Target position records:
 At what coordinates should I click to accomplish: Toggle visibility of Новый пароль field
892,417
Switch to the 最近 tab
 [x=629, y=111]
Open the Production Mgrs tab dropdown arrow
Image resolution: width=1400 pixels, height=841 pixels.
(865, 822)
* * *
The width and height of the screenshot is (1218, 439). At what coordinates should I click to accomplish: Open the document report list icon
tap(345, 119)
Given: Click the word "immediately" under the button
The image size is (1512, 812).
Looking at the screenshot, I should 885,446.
==
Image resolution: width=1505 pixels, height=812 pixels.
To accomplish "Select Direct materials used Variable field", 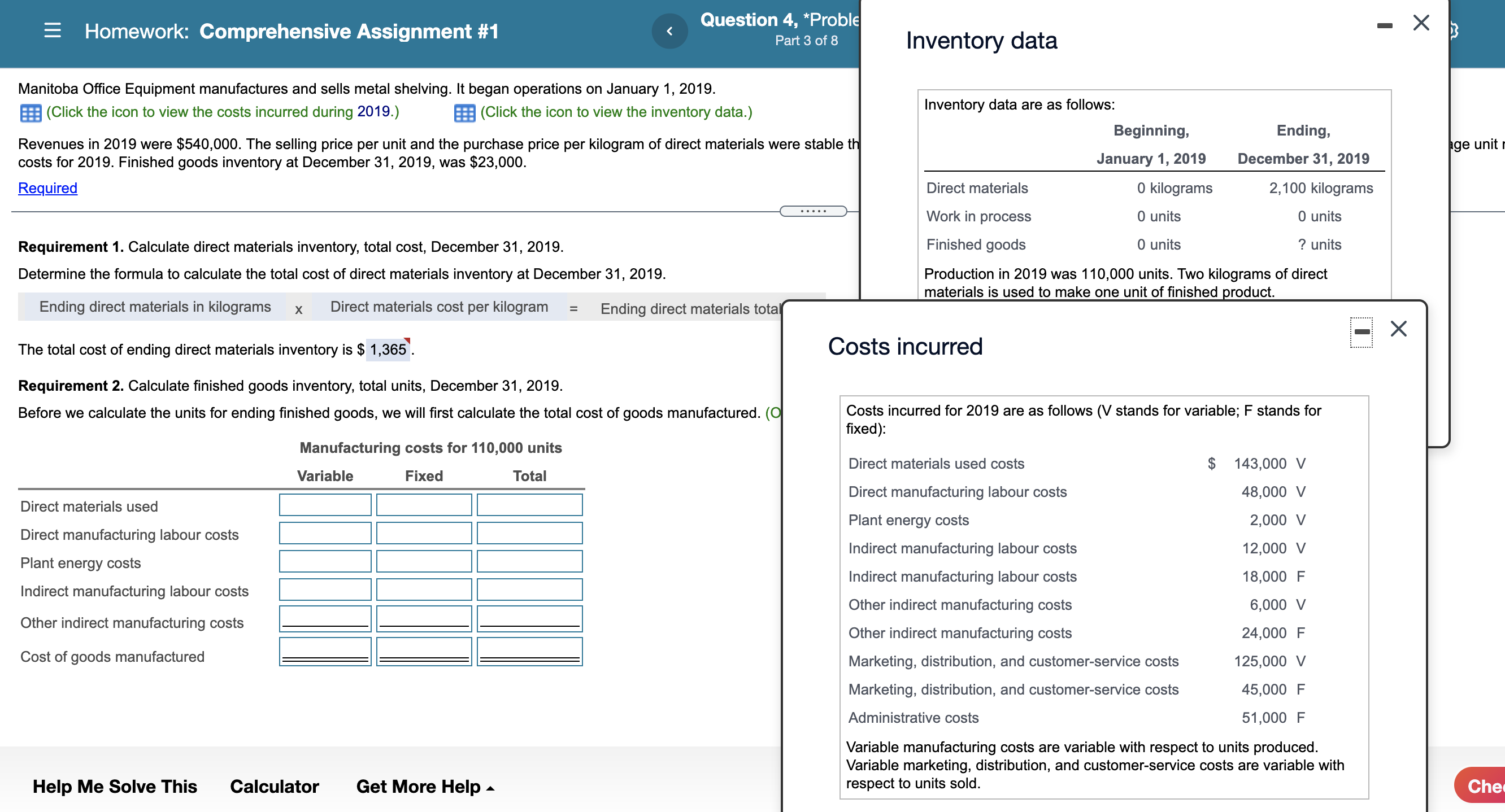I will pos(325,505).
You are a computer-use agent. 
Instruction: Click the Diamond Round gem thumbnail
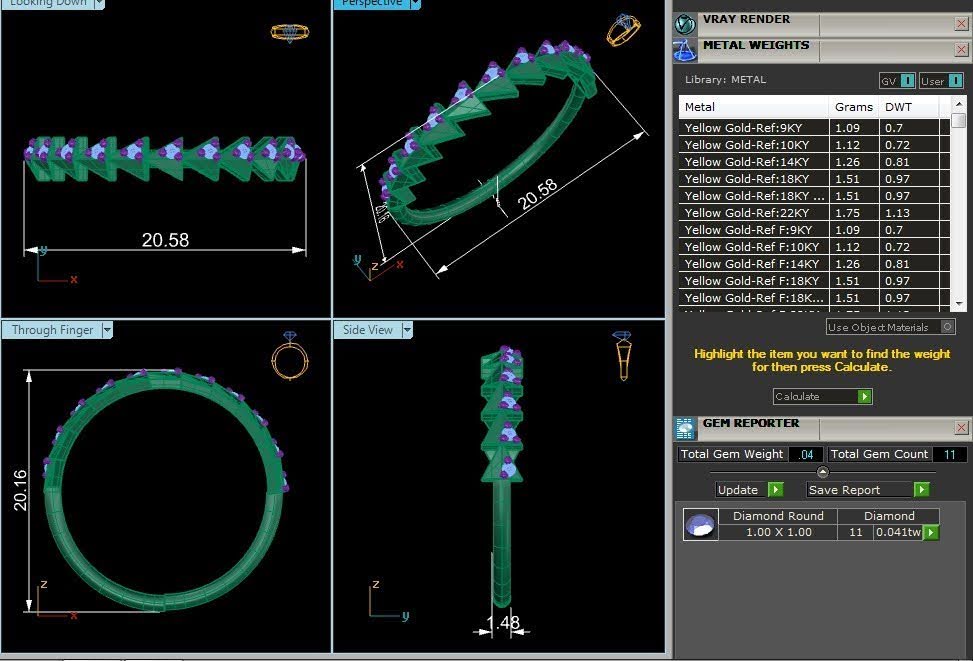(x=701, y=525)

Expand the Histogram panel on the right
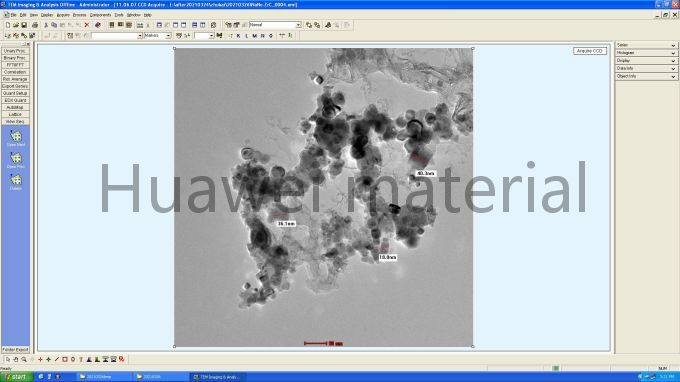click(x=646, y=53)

## EXERCISE DESCRIPTION
Swap "panel" for "pane" in the material from the line with "You are a computer-use agent." to the line with "click(x=646, y=53)", and write those lines out again with everything else unchanged. Leave the pictures out of your answer.

## ANSWER IN FULL
You are a computer-use agent. 
Instruction: Click the Diamond Round gem thumbnail
(x=701, y=525)

Expand the Histogram pane on the right
click(x=646, y=53)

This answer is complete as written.